Task description: Your output should be exactly the lines from the one containing "Open the info" through the final line of the following data, please, with no pictures.

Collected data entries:
[Start of Attachment]

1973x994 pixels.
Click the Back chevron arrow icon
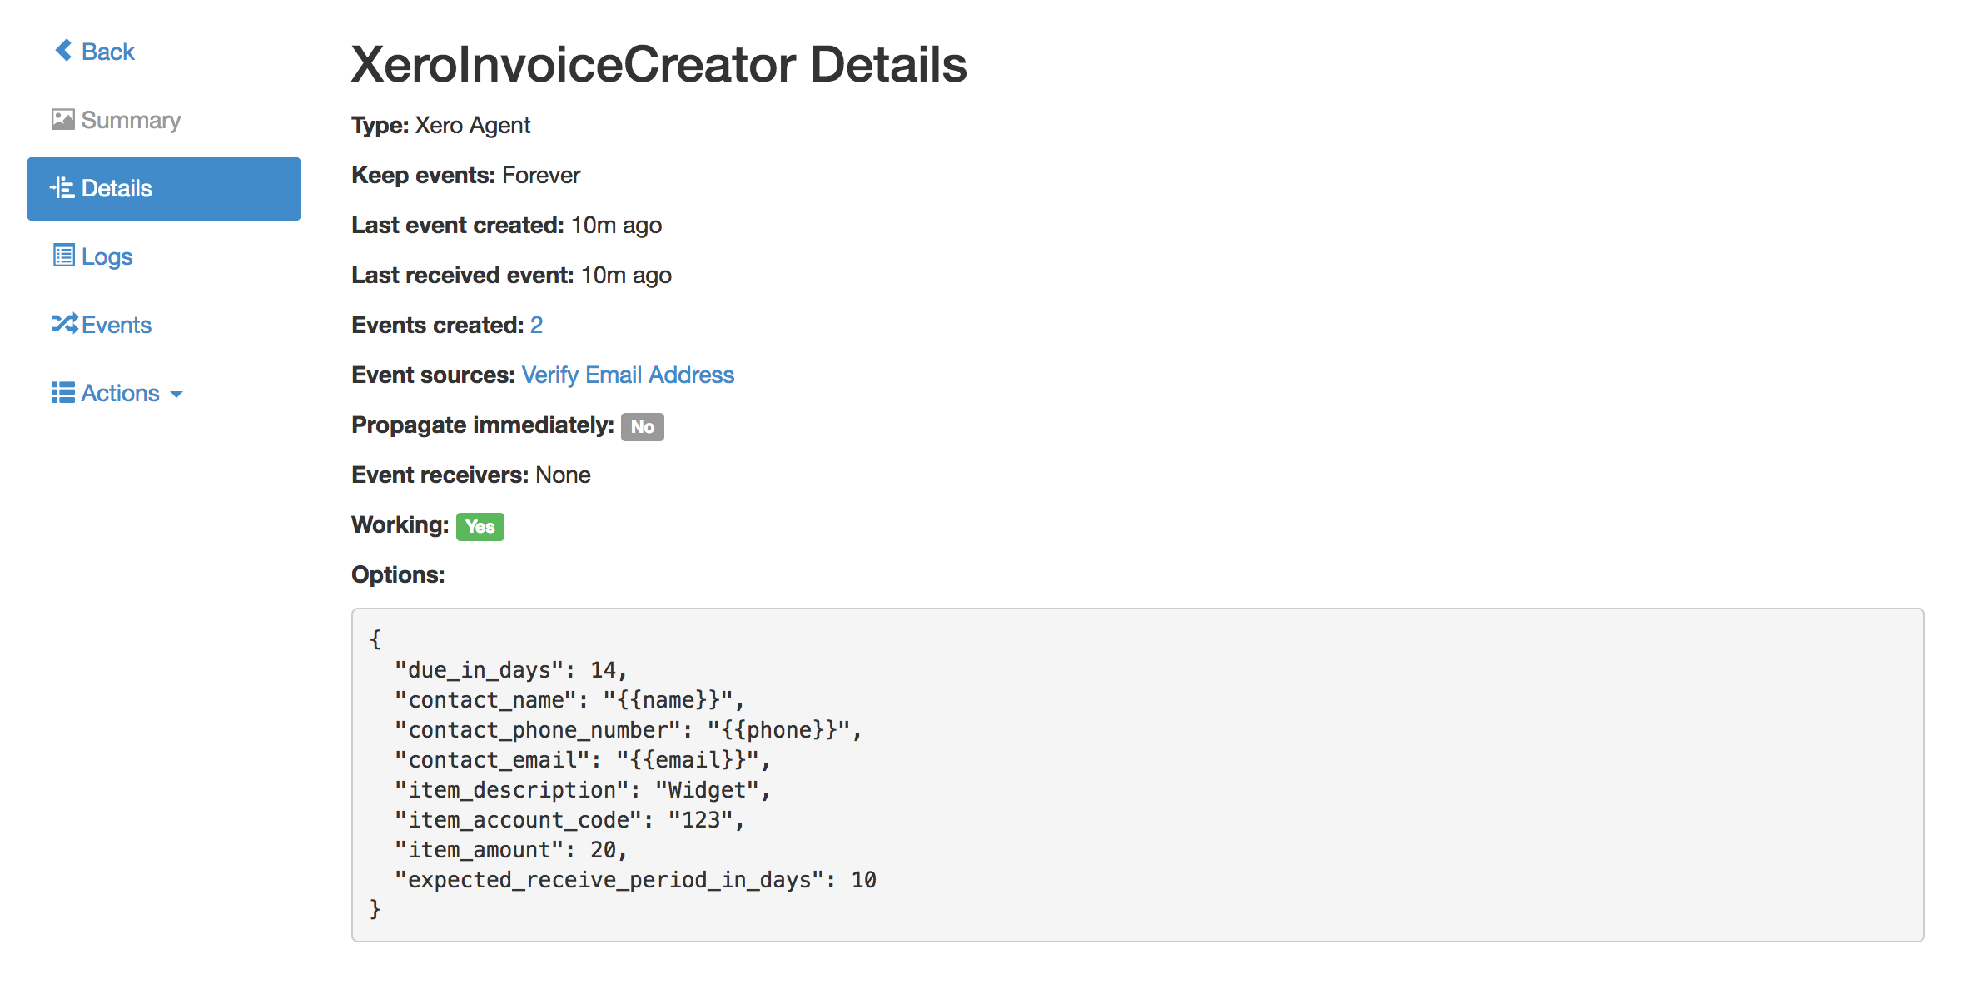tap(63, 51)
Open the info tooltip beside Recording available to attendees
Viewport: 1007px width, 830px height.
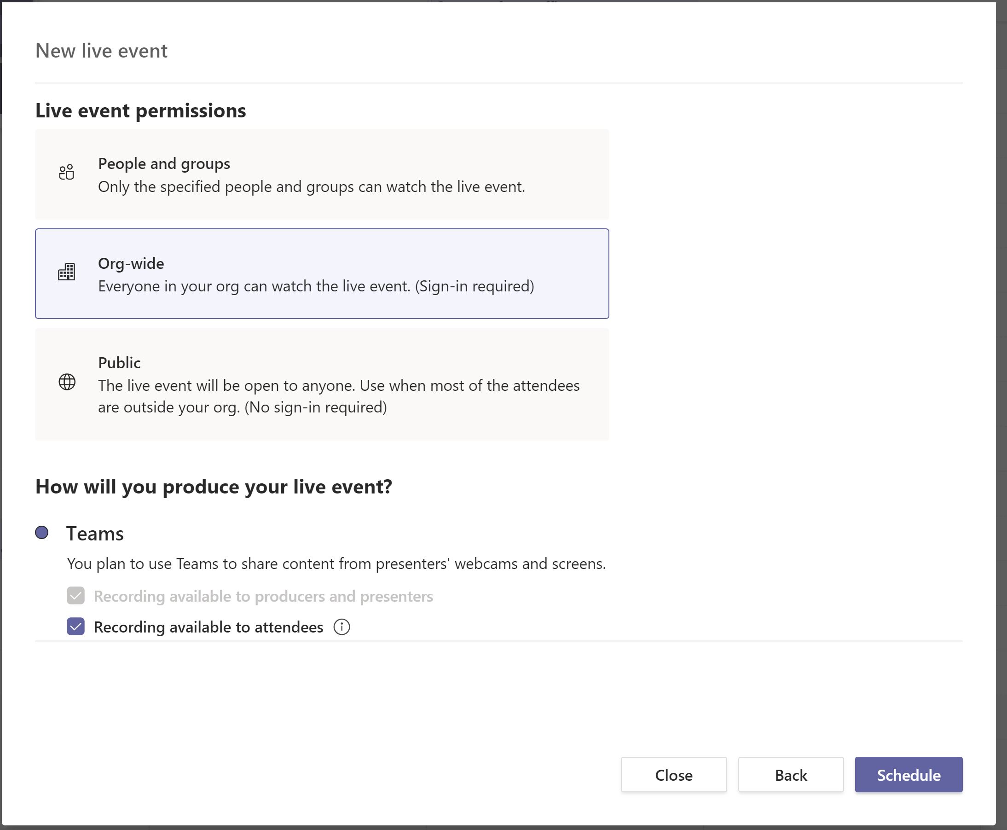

[End of Attachment]

The answer:
Open the info tooltip beside Recording available to attendees
Viewport: 1007px width, 830px height.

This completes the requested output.